<<<<

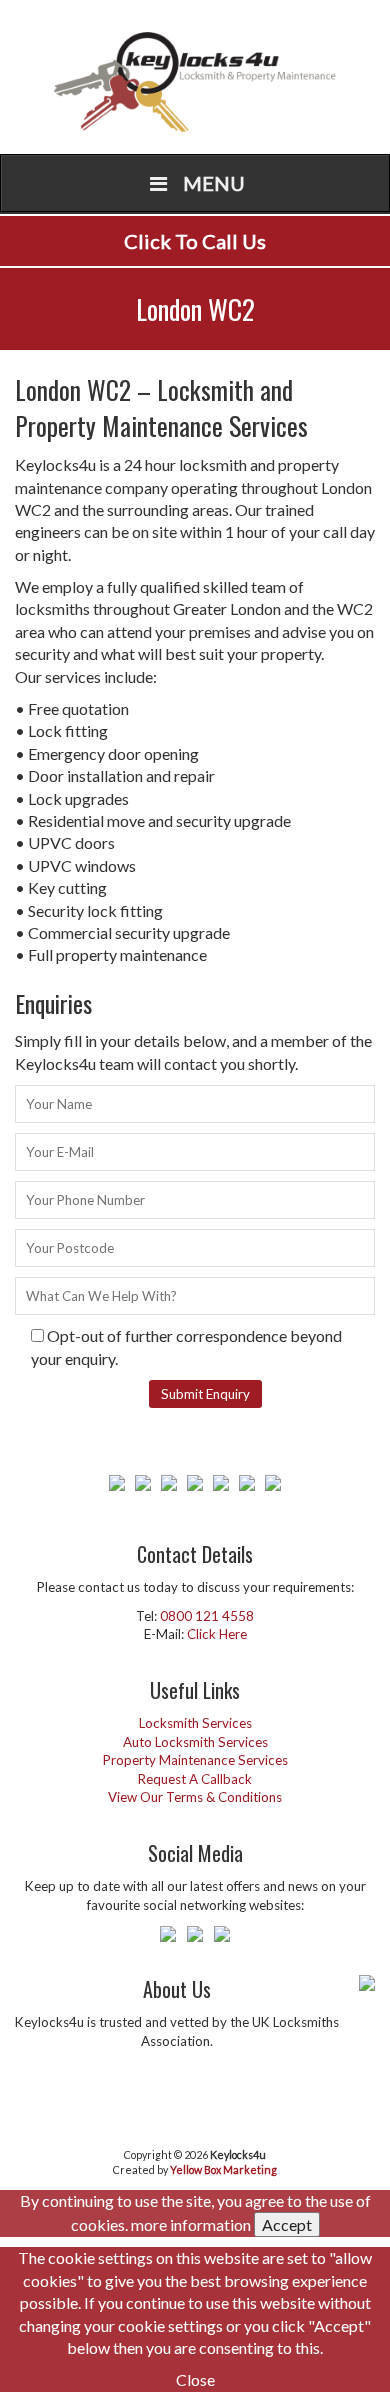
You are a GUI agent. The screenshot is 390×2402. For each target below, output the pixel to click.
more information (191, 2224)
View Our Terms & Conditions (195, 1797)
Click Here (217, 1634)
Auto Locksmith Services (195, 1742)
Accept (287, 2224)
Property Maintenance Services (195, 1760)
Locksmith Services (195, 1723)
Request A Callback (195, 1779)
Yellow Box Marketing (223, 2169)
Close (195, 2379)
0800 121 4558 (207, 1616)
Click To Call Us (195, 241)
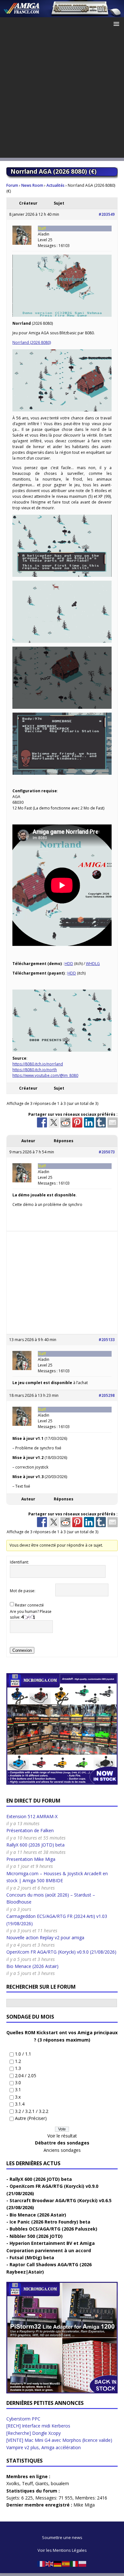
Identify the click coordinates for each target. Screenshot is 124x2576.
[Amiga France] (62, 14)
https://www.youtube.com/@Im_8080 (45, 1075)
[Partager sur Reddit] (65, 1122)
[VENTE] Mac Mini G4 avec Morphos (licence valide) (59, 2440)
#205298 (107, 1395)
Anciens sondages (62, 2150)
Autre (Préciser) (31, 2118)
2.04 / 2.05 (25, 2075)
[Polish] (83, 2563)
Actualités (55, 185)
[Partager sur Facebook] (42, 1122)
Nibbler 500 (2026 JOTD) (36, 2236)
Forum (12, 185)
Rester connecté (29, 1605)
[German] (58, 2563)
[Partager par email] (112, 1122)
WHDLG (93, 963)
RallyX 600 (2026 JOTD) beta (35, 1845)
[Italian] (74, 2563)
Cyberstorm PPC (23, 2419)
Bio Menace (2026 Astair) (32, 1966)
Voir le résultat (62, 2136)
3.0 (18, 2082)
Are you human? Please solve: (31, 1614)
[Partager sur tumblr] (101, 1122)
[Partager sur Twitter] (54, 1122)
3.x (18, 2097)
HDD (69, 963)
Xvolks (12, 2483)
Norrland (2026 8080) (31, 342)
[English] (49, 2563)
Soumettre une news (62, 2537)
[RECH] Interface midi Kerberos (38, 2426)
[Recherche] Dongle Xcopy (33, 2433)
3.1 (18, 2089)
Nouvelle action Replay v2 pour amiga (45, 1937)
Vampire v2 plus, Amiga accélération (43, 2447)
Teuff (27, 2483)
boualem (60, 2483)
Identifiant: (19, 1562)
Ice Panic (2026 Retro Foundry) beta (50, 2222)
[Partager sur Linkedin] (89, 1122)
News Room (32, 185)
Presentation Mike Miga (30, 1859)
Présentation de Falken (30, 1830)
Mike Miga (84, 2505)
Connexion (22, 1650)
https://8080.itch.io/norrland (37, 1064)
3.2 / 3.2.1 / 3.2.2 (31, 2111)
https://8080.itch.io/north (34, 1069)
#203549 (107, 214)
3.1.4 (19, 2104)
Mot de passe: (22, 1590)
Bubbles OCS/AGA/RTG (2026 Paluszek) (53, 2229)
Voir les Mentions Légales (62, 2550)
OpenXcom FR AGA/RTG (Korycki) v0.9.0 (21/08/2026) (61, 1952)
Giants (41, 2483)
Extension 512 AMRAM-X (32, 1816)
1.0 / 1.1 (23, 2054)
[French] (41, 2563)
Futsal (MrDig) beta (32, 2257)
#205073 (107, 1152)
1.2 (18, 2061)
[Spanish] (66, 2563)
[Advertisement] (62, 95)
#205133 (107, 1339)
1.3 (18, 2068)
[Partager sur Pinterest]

>>>>

__The problem__.
Pictures do not belong in the copy. Repeat only the lines from the top of the records through the line containing "Locksmith Services (195, 1723)".

__Output for this task__.
You are a GUI agent. The screenshot is 390×2402. For each target below, output the pixel to click.
more information (191, 2224)
View Our Terms & Conditions (195, 1797)
Click Here (217, 1634)
Auto Locksmith Services (195, 1742)
Accept (287, 2224)
Property Maintenance Services (195, 1760)
Locksmith Services (195, 1723)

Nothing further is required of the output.